Welcome to the Weekly Movie Thread, your place on the Avocado to discuss films with your fellow commenters. Want to make a recommendation? Looking for recommendations? Want to share your opinions of movies, both new and classic?

This week we get love in the age of the Apollo missions. Scarlett Johansson and Channing Tatum star in the romantic comedy drama Fly Me To The Moon. Directed by Greg Berlanti (who I think most of you know from the Arrowverse shows on the CW), the movie follows a relationship between a marketing specialist and a NASA director in the 1960’s.
The 60’s remains a popular era in which to set movies. There’s the soundtracks of course —- I’m assuming the title of the aforementioned film is a reference to the Frank Sinatra version that became a hit during the Apollo missions. The 60’s is also when rock and roll really took hold in the mainstream. When people think the 60’s, they think Elvis and the Beatles and perhaps made up band that remind them of both.

There are the crisp fashions which both remind one of an earlier era but also don’t look all that different from the crisp fits of the modern day.
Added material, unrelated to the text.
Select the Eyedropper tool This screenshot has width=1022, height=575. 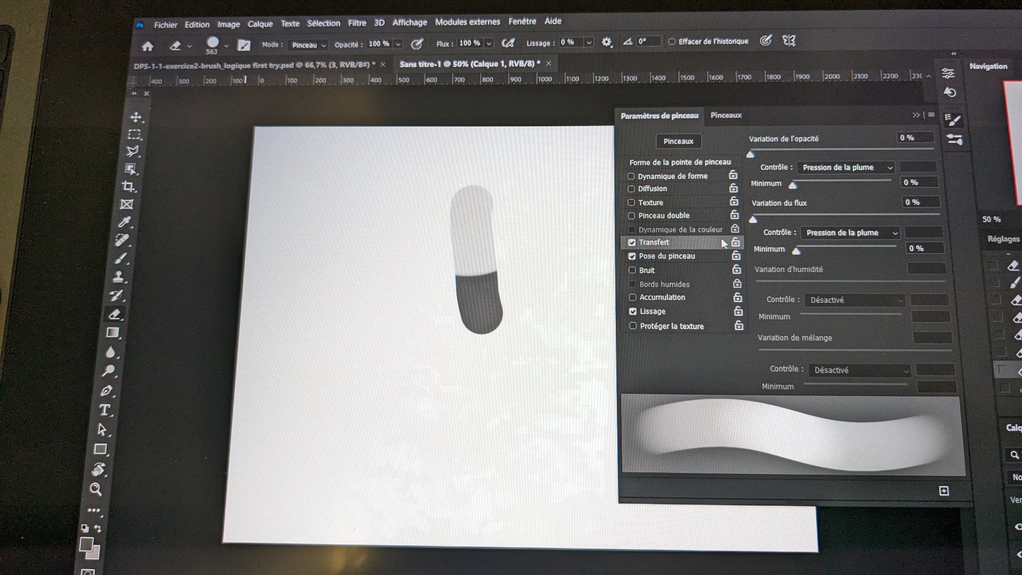124,222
The style lives on through movie and television reruns and through remakes to remind you what a well-dressed celebrity looks like.
This is the era that gave us Audrey Hepburn and Robert Redford, after all.

Were people in real life ever that well dressed? This is why I appreciate the films to Ray
Dennis Steckler. Sure, they’re bad movies. But if The Incredibly Strange Creatures Who Stopped Living and Became Mixed-Up Zombies shows us anything, a lot of people in the 60’s were slobs like in every era.
While most of us on this site never lived through the 60’s, so much of that era still echoes through time. It’s signage erected during that time. It’s old traditions like summer camp we were made to live through that meant a lot to our parents and were passed down to us because that’s how a childhood should be properly spent.

For many, it was the last time the world felt truly hopeful before it all came crashing down with the Kennedy assassination, the Martin Luther King assassination, the escalating Cold War, Watergate, and the Vietnam War all came crashing down to remind us of how broken the world really was.
But there could be a simpler reason. It could because the 60’s were all about innovation. As Simon Reynolds puts it (Retromania), “It’s the absence of revivalism and nostalgia during the sixties itself that partially accounts for why there have been endless sixties revivals ever since.”
Today’s bonus prompt: what is the best period piece set in the 1960’s?